6月の株主総会シーズンを控え、資産運用会社が女性取締役ゼロの投資先企業に対し、総会議案に反対する動きが広がってきています。企業に取締役会の多様性を求める動きは、海外投資家が先行してきました。米議決権行使助言会社のグラスルイスは、年々基準を厳しくしており、現在は全ての上場企業について多様な性別の取締役がゼロの場合にトップ選任に反対推奨しています。
女性取締役の登用は、大手企業で進むものの、上場企業全体ではなお道半ばです。三井住友信託銀行らの調査によれば、上場企業970社において、2021年度に女性取締役が不在の企業は51%に上っています。投資家の要請は来年以降も強まる見通しです。
これまで海外運用会社が先行してきましたが、国内勢でもアセットマネジメントOneや三井住友トラスト・アセットマネジメントが議決権行使基準に盛り込んでいます。女性取締役がゼロの場合に経営トップの選任に反対するとしています。
課題は女性人材の育成です。

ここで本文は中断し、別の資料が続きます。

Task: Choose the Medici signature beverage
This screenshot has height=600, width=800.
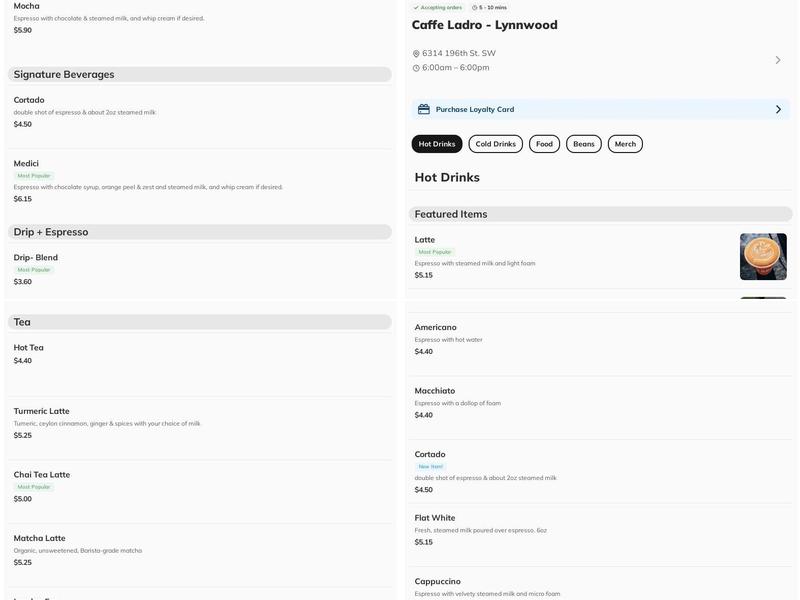Action: 27,164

1986年の男女機会均等法施行から30年以上過ぎたものの、企業の社内で取締役候補となる女性人材はなお乏しいままです。現在は女性の弁護士や大学教授などを、社外取締役として迎え入れる例が目立っています。
6月総会では、ESGについても投資家の監視の目が厳しくなります。温暖化ガス排出量が多い企業に対し、気候変動による財務影響に関する開示が不十分な場合や温暖化ガス排出量の削減がみられない場合、取締役選任議決案に反対する運用会社が増えてきています。ESGで課題を抱える企業では、改善がみられない場合などに代表取締役の選任に反対するとしています。企業統治における取締役の多様性やESG対応は、息の長いテーマとなりそうです。